----- Extracted text -----
The Tzer Island book blog features book reviews written by TChris, the blog's founder.  I hope the blog will help readers discover good books and avoid bad books.  I am a reader, not a book publicist.  This blog does not exist to promote particular books, authors, or publishers.  I therefore do not participate in "virtual book tours" or conduct author interviews.  You will find no contests or giveaways here.

The blog's nonexclusive focus is on literary/mainstream fiction, thriller/crime/spy novels, and science fiction.  While the reviews cover books old and new, in and out of print, the blog does try to direct attention to books that have been recently published.  Reviews of new (or newly reprinted) books generally appear every Monday, Wednesday, and Friday.  Reviews of older books appear on occasional weekends.  Readers are invited and encouraged to comment.  See About Tzer Island for more information about this blog, its categorization of reviews, and its rating system.

Entries in HR (68)

Wednesday
Feb222012

The Coward's Tale by Vanessa Gebbie

First published in UK in 2011; published by Bloomsbury USA on February 28, 2012

When we take the time to look beneath the surface, people are not always what they seem to be.  Sometimes those who seem cowardly are not cowards at all.  Sometimes atonement is mistaken for guilt.  In her unapologetically humane novel, Vanessa Gebbie reminds us of the patience and effort that is required to understand another person, and of the rewards awaiting those who make the effort.

Eccentric doesn’t begin to describe the characters in The Coward’s Tale.  In Chaucer-like fashion, their stories are related by Ianto Passchendaele Jenkins, the town beggar, in exchange for coffee and toffee.  Some of the stories teach lessons; some are gossipy; some are funny and some are heartbreaking.  Occasionally it’s difficult to grasp the point of a particular story, but getting to know the peculiar characters is reason enough to read The Coward’s Tale.
----- Given data -----
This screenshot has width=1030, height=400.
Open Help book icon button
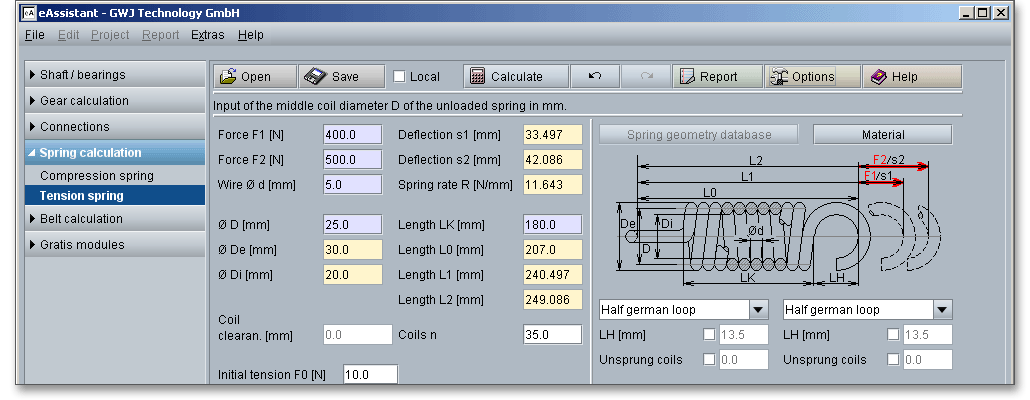(x=893, y=77)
-----
» **Instructions**
**A.** According to the book blog page, why does the blog not take part in virtual book tours or author interviews?
**B.** On the book blog page, who relates the stories in The Coward's Tale, and in exchange for what?
**C.** Decide whether each statement agrees with the book blog page:
(i) Reviews of older books appear on occasional weekends.
(ii) The blog runs contests and giveaways.
(iii) The Coward's Tale was first published in the US.
Work only from the book blog page, not the listing.

» **Solutions for each task**
**A.** The blog's founder is a reader rather than a book publicist, and the blog does not exist to promote particular books, authors, or publishers. For that reason it does not take part in virtual book tours or conduct author interviews.

**B.** Ianto Passchendaele Jenkins, the town beggar, relates them in exchange for coffee and toffee.

**C.**
(i) Yes: "Reviews of older books appear on occasional weekends."
(ii) No: "You will find no contests or giveaways here."
(iii) No: "First published in UK in 2011"